#### EXERCISE INPUT

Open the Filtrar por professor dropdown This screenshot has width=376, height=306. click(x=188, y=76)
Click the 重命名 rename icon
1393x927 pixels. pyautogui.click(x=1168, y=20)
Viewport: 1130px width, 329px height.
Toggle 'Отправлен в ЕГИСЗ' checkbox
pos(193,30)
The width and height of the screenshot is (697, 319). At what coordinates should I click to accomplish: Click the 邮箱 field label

########

Without omission, retype the full listing shown above.

» SOLUTION TO THIS TASK:
Open the Filtrar por professor dropdown This screenshot has width=376, height=306. click(x=188, y=76)
Click the 重命名 rename icon
1393x927 pixels. pyautogui.click(x=1168, y=20)
Viewport: 1130px width, 329px height.
Toggle 'Отправлен в ЕГИСЗ' checkbox
pos(193,30)
The width and height of the screenshot is (697, 319). At what coordinates should I click to accomplish: Click the 邮箱 field label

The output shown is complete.